Symbol picture: Colourbox.
“In times of 'big data' and mass data processing, data quality is a major issue," says Klessinger. His research focus is on the automatic detection of dependencies in semi-structured data. These dependencies can be used to describe the structure of data more accurately than previous approaches (in what is called a "scheme"). A more precise scheme is also capable of facilitating the work of data consumers (software developers, for example) by giving them a more accurate idea of what the data look like.

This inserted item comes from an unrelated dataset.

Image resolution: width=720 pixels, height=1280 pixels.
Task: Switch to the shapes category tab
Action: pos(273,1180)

If your description of the dependencies or the structure of processed data is too narrow, new data that are actually valid may be identified as faulty. However, if the description lacks precision, data that are actually faulty will not be recognised as such
Stefan Klessinger, Research Assistant at the Chair of Scalable Database Systems
Since October 2021, Klessinger has been working in both international and national teams at the Chair of Scalable Database Systems held by Professor Stefanie Scherzinger who herself researches semi-structured data. "On account of the diversity in these research groups, there are lots of exciting ideas," says Klessinger, who has been working on his current research topic for about one year now. "This has given rise to various points of departure. The discussions in the teams, and also during international conference trips, are inspiring and motivating."

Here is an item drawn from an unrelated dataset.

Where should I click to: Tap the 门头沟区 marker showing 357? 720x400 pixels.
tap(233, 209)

His research focus combines two thematic areas which have so far been researched independently of each other for the most part: automatic structure recognition in semi-structured data, on the one hand, and automatic detection of dependencies (on structured data), on the other. He explains that a major difficulty in both subject areas is that the structure or the dependencies need to be adequately described but not in too great a detail. Frequently, automatically detected dependencies are only randomly valid for the data under consideration and can be compromised by including additional data. Likewise, the structure of different data from the same dataset may vary, which often provides a strong incentive to draw up a meaningful abstraction of the identified structure "If your description of the dependencies or the structure of processed data is too narrow, new data that are actually valid may be identified as faulty. However, if the description lacks precision, data that are actually faulty will not be recognised as such."

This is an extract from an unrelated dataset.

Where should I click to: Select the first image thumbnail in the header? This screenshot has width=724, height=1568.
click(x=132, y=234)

An example to illustrate this point
A dataset describes people using what are called "attributes", including first name, second name, surname, date of birth and generation. Current approaches are focused on recognising that the "second name", for instance, is not always available or that the "date of birth" is a number whereas the other attributes consist of a character string of letters. Klessinger's research is about formulating more precise descriptions using what are called “dependencies”. If the date of birth is shown as 2000, for instance, such a level of precision would make clear that the data relate to "generation Z".
This research earned Klessinger first place in the "Student Research Competition" at this year's 'International Conference on Management of Data" (SIGMOD) , which took place in Seattle in June and is regarded as one of the most important international conferences on databases. Chair holder Professor Stefanie Scherzinger expressed her delight: "It's the second time in a row that a staff member of the Chair makes it to the final round of the ACM SIGMOD Student Research Contest. I am really very pleased that Mr Klessinger won the competition this year."
About Stefan Klessinger
Stefan Klessinger has been studying at the University of Passau since 2013. After earning his bachelor's degree in internet computing in 2019, he completed his master's degree in computer science. He has been working as research assistant at the Chair of Scalable Database Systems held by Professor Stefanie Scherzinger since October 2021.